───── Data for this task
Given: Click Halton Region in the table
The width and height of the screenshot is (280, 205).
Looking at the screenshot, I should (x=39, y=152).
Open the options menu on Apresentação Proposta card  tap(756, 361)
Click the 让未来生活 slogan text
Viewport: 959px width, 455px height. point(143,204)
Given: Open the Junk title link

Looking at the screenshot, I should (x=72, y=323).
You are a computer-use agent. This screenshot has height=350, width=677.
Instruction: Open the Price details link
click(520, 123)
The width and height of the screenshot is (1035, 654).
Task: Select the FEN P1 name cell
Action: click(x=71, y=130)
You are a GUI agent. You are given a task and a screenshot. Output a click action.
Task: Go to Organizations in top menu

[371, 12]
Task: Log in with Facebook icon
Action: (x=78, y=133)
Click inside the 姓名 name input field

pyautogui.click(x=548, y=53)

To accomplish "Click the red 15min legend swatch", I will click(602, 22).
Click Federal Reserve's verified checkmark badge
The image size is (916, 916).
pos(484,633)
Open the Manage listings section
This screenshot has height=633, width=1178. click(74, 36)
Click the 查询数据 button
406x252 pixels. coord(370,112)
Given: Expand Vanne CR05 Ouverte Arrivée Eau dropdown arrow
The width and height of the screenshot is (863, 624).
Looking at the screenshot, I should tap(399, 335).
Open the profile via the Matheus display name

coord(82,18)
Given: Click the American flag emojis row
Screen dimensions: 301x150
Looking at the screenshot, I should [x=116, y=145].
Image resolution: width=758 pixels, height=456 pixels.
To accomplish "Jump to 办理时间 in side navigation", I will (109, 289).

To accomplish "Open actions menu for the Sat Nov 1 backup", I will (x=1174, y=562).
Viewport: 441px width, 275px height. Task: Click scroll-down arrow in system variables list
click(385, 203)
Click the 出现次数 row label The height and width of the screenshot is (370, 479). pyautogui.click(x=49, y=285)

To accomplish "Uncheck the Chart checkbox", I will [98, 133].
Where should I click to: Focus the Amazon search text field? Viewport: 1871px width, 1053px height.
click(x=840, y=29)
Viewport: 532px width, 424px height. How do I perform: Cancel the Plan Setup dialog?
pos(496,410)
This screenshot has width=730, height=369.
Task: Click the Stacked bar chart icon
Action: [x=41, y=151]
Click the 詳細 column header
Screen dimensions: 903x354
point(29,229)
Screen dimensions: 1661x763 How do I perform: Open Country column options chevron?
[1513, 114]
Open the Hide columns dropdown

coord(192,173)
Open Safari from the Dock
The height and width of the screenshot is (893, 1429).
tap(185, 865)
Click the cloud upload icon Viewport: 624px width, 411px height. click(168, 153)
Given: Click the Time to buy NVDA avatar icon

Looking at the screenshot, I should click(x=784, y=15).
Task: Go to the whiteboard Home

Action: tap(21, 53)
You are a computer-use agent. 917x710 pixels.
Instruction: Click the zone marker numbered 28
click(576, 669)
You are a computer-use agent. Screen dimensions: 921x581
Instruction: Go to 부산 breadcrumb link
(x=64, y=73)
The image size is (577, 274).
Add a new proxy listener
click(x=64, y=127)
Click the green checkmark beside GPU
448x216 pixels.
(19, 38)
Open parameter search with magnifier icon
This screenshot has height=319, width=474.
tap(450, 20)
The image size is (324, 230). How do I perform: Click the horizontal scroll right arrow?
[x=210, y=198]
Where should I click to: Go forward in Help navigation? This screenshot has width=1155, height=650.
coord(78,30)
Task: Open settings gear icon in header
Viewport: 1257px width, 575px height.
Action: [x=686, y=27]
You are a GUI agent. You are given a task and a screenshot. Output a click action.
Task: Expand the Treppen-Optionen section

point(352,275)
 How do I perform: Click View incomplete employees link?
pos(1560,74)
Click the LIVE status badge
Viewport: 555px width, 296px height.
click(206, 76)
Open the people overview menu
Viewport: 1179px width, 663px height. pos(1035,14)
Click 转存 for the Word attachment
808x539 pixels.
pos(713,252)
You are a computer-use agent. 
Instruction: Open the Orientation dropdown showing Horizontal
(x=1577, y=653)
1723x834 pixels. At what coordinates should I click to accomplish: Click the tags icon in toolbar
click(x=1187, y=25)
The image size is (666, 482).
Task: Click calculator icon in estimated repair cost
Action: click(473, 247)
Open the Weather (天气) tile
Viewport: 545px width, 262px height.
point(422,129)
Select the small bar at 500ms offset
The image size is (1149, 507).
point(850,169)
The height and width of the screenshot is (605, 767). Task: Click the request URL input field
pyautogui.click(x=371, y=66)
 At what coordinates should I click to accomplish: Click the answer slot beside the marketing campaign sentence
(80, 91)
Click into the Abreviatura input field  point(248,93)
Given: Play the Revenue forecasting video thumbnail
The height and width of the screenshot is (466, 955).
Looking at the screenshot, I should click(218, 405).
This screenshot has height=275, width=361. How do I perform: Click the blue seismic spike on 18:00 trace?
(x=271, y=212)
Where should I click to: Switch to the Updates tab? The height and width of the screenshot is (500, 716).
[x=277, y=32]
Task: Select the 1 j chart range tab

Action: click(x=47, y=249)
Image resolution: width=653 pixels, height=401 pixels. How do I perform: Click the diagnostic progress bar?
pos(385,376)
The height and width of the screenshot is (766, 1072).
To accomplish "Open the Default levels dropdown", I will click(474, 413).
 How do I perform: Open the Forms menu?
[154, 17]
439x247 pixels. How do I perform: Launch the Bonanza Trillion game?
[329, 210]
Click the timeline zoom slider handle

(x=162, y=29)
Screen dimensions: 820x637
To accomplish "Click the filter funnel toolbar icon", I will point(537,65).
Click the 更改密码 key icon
──────────
- _What the exercise asks_:
Rewrite all the records with "How do I perform" swapped for "How can I carry out" and nothing else changed.

- _Written answer_:
Given: Click Halton Region in the table
The width and height of the screenshot is (280, 205).
Looking at the screenshot, I should (x=39, y=152).
Open the options menu on Apresentação Proposta card  tap(756, 361)
Click the 让未来生活 slogan text
Viewport: 959px width, 455px height. point(143,204)
Given: Open the Junk title link

Looking at the screenshot, I should (x=72, y=323).
You are a computer-use agent. This screenshot has height=350, width=677.
Instruction: Open the Price details link
click(520, 123)
The width and height of the screenshot is (1035, 654).
Task: Select the FEN P1 name cell
Action: click(x=71, y=130)
You are a GUI agent. You are given a task and a screenshot. Output a click action.
Task: Go to Organizations in top menu

[371, 12]
Task: Log in with Facebook icon
Action: (x=78, y=133)
Click inside the 姓名 name input field

pyautogui.click(x=548, y=53)

To accomplish "Click the red 15min legend swatch", I will click(602, 22).
Click Federal Reserve's verified checkmark badge
The image size is (916, 916).
pos(484,633)
Open the Manage listings section
This screenshot has height=633, width=1178. click(74, 36)
Click the 查询数据 button
406x252 pixels. coord(370,112)
Given: Expand Vanne CR05 Ouverte Arrivée Eau dropdown arrow
The width and height of the screenshot is (863, 624).
Looking at the screenshot, I should tap(399, 335).
Open the profile via the Matheus display name

coord(82,18)
Given: Click the American flag emojis row
Screen dimensions: 301x150
Looking at the screenshot, I should [x=116, y=145].
Image resolution: width=758 pixels, height=456 pixels.
To accomplish "Jump to 办理时间 in side navigation", I will (109, 289).

To accomplish "Open actions menu for the Sat Nov 1 backup", I will (x=1174, y=562).
Viewport: 441px width, 275px height. Task: Click scroll-down arrow in system variables list
click(385, 203)
Click the 出现次数 row label The height and width of the screenshot is (370, 479). pyautogui.click(x=49, y=285)

To accomplish "Uncheck the Chart checkbox", I will [98, 133].
Where should I click to: Focus the Amazon search text field? Viewport: 1871px width, 1053px height.
click(x=840, y=29)
Viewport: 532px width, 424px height. How can I carry out: Cancel the Plan Setup dialog?
pos(496,410)
This screenshot has width=730, height=369.
Task: Click the Stacked bar chart icon
Action: [x=41, y=151]
Click the 詳細 column header
Screen dimensions: 903x354
point(29,229)
Screen dimensions: 1661x763 How can I carry out: Open Country column options chevron?
[1513, 114]
Open the Hide columns dropdown

coord(192,173)
Open Safari from the Dock
The height and width of the screenshot is (893, 1429).
tap(185, 865)
Click the cloud upload icon Viewport: 624px width, 411px height. click(168, 153)
Given: Click the Time to buy NVDA avatar icon

Looking at the screenshot, I should click(x=784, y=15).
Task: Go to the whiteboard Home

Action: tap(21, 53)
You are a computer-use agent. 917x710 pixels.
Instruction: Click the zone marker numbered 28
click(576, 669)
You are a computer-use agent. Screen dimensions: 921x581
Instruction: Go to 부산 breadcrumb link
(x=64, y=73)
The image size is (577, 274).
Add a new proxy listener
click(x=64, y=127)
Click the green checkmark beside GPU
448x216 pixels.
(19, 38)
Open parameter search with magnifier icon
This screenshot has height=319, width=474.
tap(450, 20)
The image size is (324, 230). How can I carry out: Click the horizontal scroll right arrow?
[x=210, y=198]
Where should I click to: Go forward in Help navigation? This screenshot has width=1155, height=650.
coord(78,30)
Task: Open settings gear icon in header
Viewport: 1257px width, 575px height.
Action: [x=686, y=27]
You are a GUI agent. You are given a task and a screenshot. Output a click action.
Task: Expand the Treppen-Optionen section

point(352,275)
 How can I carry out: Click View incomplete employees link?
pos(1560,74)
Click the LIVE status badge
Viewport: 555px width, 296px height.
click(206, 76)
Open the people overview menu
Viewport: 1179px width, 663px height. pos(1035,14)
Click 转存 for the Word attachment
808x539 pixels.
pos(713,252)
You are a computer-use agent. 
Instruction: Open the Orientation dropdown showing Horizontal
(x=1577, y=653)
1723x834 pixels. At what coordinates should I click to accomplish: Click the tags icon in toolbar
click(x=1187, y=25)
The image size is (666, 482).
Task: Click calculator icon in estimated repair cost
Action: click(473, 247)
Open the Weather (天气) tile
Viewport: 545px width, 262px height.
point(422,129)
Select the small bar at 500ms offset
The image size is (1149, 507).
point(850,169)
The height and width of the screenshot is (605, 767). Task: Click the request URL input field
pyautogui.click(x=371, y=66)
 At what coordinates should I click to accomplish: Click the answer slot beside the marketing campaign sentence
(80, 91)
Click into the Abreviatura input field  point(248,93)
Given: Play the Revenue forecasting video thumbnail
The height and width of the screenshot is (466, 955).
Looking at the screenshot, I should click(218, 405).
This screenshot has height=275, width=361. How can I carry out: Click the blue seismic spike on 18:00 trace?
(x=271, y=212)
Where should I click to: Switch to the Updates tab? The height and width of the screenshot is (500, 716).
[x=277, y=32]
Task: Select the 1 j chart range tab

Action: click(x=47, y=249)
Image resolution: width=653 pixels, height=401 pixels. How can I carry out: Click the diagnostic progress bar?
pos(385,376)
The height and width of the screenshot is (766, 1072).
To accomplish "Open the Default levels dropdown", I will click(474, 413).
 How can I carry out: Open the Forms menu?
[154, 17]
439x247 pixels. How can I carry out: Launch the Bonanza Trillion game?
[329, 210]
Click the timeline zoom slider handle

(x=162, y=29)
Screen dimensions: 820x637
To accomplish "Click the filter funnel toolbar icon", I will point(537,65).
Click the 更改密码 key icon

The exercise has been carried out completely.